Pistorius Charged With Murder in Girlfriend’s DeathFranz Wild and Andres R. Martinez
Oscar Pistorius, the South African Olympian, was charged with murder for the shooting death of Reeva Steenkamp, his model girlfriend.
Pistorius, 26, wore a dark suit and wept during the hearing at the Pretoria Magistrates Court. Steenkamp, 29, was shot dead in Pistorius’s home in a gated community on the eastern outskirts of Pretoria yesterday, Valentine’s Day. He will be kept in jail after the bail hearing was postponed until Feb. 19 to give more time for investigations. Pistorius’s father, brother and sister sat behind the runner in court.
“The alleged murder is disputed in the strongest terms,” his family said in an e-mailed statement from Fast Track agency in London today. “He has made it very clear that he would like to send his deepest sympathies to the family of Reeva.”
Pistorius, dubbed “the Blade Runner” because of his double leg amputation and prosthetic running blades, has won six Paralympic gold medals. He became the first amputee runner to compete at an Olympic Games in London last year and was named by Time Magazine in its list of the world’s 100 most-influential people. Pistorius was born without fibulas and had both legs amputated below the knee when he was 11 months old.
“The charge is murder,” Medupe Simasiku, a spokesman for the National Prosecuting Authority, said at the court today. The prosecution will argue it was “premeditated murder,” prosecutor Gerrie Nel said.
Police have interviewed witnesses, including neighbors, who heard noises from Pistorius’s home at the Silver Woods complex, a gated community in eastern Pretoria, in the hours before the shooting, Police Brigadier Denise Beukes said yesterday. There were previous incidents of “a domestic nature” at the house, she said, declining to give further details.
Some sponsors are reviewing their affiliation to Pistorius.
“This is news to me,” Jon Sigurdsson, chief executive officer of Ossur Hf, which manufactured his Flex-Foot Cheetah Blades, said by phone from Reykjavik today. “We’ll look into this matter.”
Multichoice, a South African satellite TV company owned by Naspers Ltd., pulled an advertising campaign and removed billboards featuring Pistorius “out of respect and sympathy to the bereaved,” spokeswoman Lani Lombard said in an e-mailed response to questions.

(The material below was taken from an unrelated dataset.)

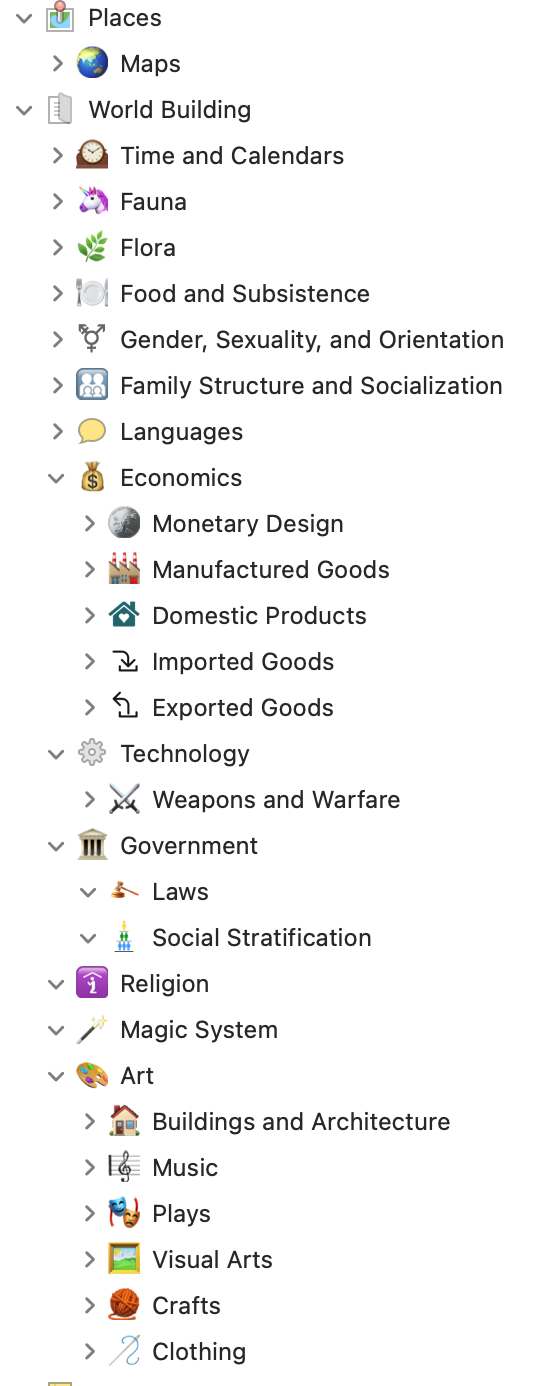Click the magic wand Magic System icon
The image size is (558, 1386).
(x=92, y=1030)
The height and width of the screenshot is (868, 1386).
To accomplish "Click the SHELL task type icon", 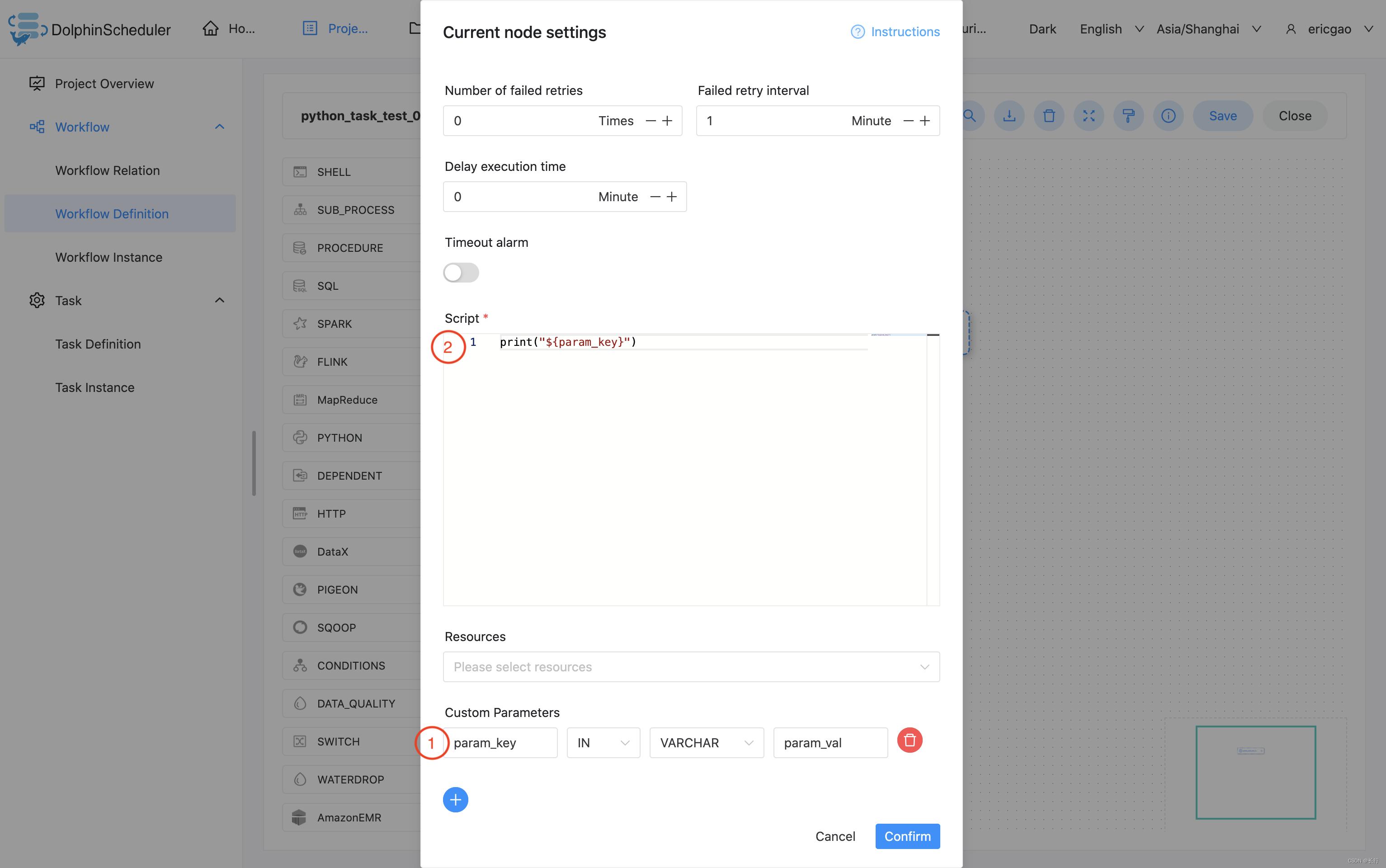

Nike Inc. and BT Group Plc, a telecommunications provider, expressed condolences in separate e-mails and declined to comment further.
Steenkamp got a degree in law from Nelson Mandela Metropolitan University, was voted in the Top 100 most attractive women last year in FHM’s South Africa edition and was a television presenter, according to her publicist Sarit Tomlinson.
“Her whole life, what she could have achieved, never came to fulfillment,” her uncle, Mike Steenkamp, said in an interview broadcast on eNCA, a Johannesburg-based television channel. “She is with the angels.”
South Africa recorded 30.9 murders per 100,000 people in the 12-month period through March 2012, down from 31.9 per 100,000, the South African Police Service said on Sept. 20. The murder rate has fallen since reaching 67.9 per 100,000 in 1995, when the police force was integrated after the end of all-white, apartheid rule. South Africa’s murder rate is more than six times that of the U.S.
Pistorius competed in his first able-bodied elite event at the 2011 track and field world championships in Daegu, South Korea. He got his chance after sport’s highest tribunal, the Court of Arbitration for Sport, in 2008 overturned a ban on him competing against able-bodied athletes imposed by the International Association of Athletics Federations, which said his blades give him an advantage.
As a child, he played sports including water polo, cricket, tennis and boxing. As part of his rehabilitation after injuring his knee while playing rugby as a 16-year-old, Pistorius took up track running. A year later he won the gold medal in the 200 meters at the 2004 Athens Paralympics.